Dr. George Robert Grasett

Dr. George Robert Grasett

George Robert Grasett was born in Lisbon in 1811, the second of six sons to a British military surgeon Dr. Henry Grasett and his wife Ann Bligh Stevenson. Upon his retirement in 1814, Dr. Grasett moved his family to Quebec City. It was there that George Robert apprenticed with his father as a surgeon and was licensed to practice medicine in 1837.


Dr. George Robert Grasett began his practice in Amherstburg. While there he served as Assistant Surgeon in the Royal Essex Light Infantry which saw action during the Upper Canadian rebellion. When his attempts to join the British military failed, Dr. Grasett relocated to Toronto around 1844. His eldest brother, the Rev. Henry James Grasett was curate to Bishop John Strahan at St. James’ Cathedral, and was active in the city’s charitable institutions, serving on the board of the House of Industry, amongst other endeavours.

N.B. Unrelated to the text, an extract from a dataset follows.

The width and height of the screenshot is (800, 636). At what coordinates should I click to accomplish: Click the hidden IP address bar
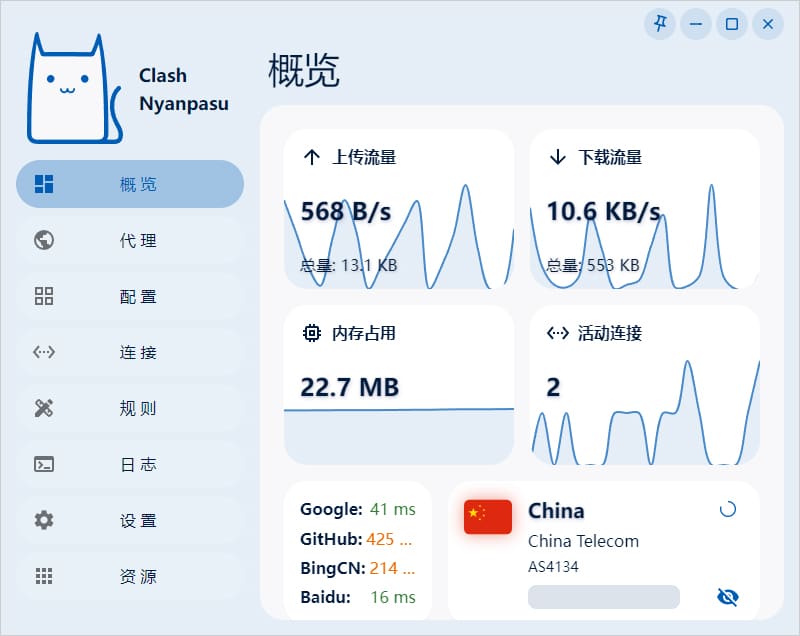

It did not take Dr. Grasett long to establish himself as a competent and compassionate medical professional with a clear interest in the welfare of the lower classes. In addition to serving at the House of Industry, Grasett ran the Toronto General Dispensary, which gave “medical and surgical advice and medicines to the indigent sick.” He was appointed by the city’s Board of Health as Medical Superintendent of the newly created Emigrant Hospital on June 22, 1847. Regrettably, Grasett held the position for less than a month. He succumbed to the very illness he had dedicated himself to treating, and was buried at the cemetery at St. James Cathedral on July 17, 1847.


Obituaries in the aftermath of his death, testified to Grasett’s dedication to the poor and spoke to his potential cut short. The British American Medical and Physical Journal, called Grasett “a young man of great promise.” A deputation to the Grasett family from the House of Industry conveyed its “deepest regret” at Dr. Grasett’s passing and noted that all, “particularly the poor, were so deeply indebted by his uniform kindness.” On the impact of his death on those who frequented the Dispensary, the Journal wrote: “in the humble abodes of the suffering poor of this large town, in the reception room of the Dispensary where his benevolent smile was wont to greet them, his virtues are the theme of daily praise, and his death the subject of deep and lasting sorrow.”

He knew no other duty than that of staying disease, and alleviating the suffering of those whom, drawn from their own land by famine and pestilence, sought a refuge among us, their brethren in Canada."